She recruits Nick, a self-exiled Legendborn with his own grudge against the group, and their reluctant partnership pulls them deeper into the society’s secrets—and closer to each other. But when the Legendborn reveal themselves as the descendants of King Arthur’s knights and explain that a magical war is coming, Bree has to decide how far she’ll go for the truth and whether she should use her magic to take the society down—or join the fight.

Review: This book was a finalist for the CYBILS Awards so I read it as a round 2 judge. This was my other choice for the winner of the YA Specultive Fiction category.

Look at that cover. What an amazing strong image; I love it! This novel is one of two that are finalists that is a retelling of the King Arthur legend.

Ok, this is a speculative fiction that I can support more than the others on the finalist list (except Cemetery Boys, which I really liked as well). I liked the references to the King Arthur legend and the third parallel world of rootcrafting that involved ancestors and history. This feels like a mix of Harry Potter (parallel worlds), the Twilight books (for the romance/connection twists), and historical fiction. Great combination!

Bree is a character that I liked right away (could it be the cliff jumping on her first time away from home, which is what I did?!) and I wanted her to figure out her powers and what was going on with the Order. I also liked that her dead mother figured large in the storyline, both when she was young and in her death.

The most powerful parts of this book are when Bree is visited by her ancestors who were enslaved people in the US. The author's treatment of history, injustice, and Bree's personal learning are all very strong and give a sense of power and meaning to the story that takes it to a higher level.

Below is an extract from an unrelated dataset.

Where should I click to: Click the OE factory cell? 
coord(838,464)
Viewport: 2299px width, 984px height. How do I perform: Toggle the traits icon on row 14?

Challenges for which this counts: 
  • A to Z--"L" (January mini challenge: a book I purchased in 2020, but didn't read)
  • Alphabet Soup--"D"
  • Children's Historical Fiction--(challenges: features time travel to the past; ghost story)
  • Cloak and Dagger
  • Diversity--African American characters and author; January challenge: retelling of mythology (Arthurian legend)
  • Popsugar--featuring 3 generations (it features more, but focuses on 3)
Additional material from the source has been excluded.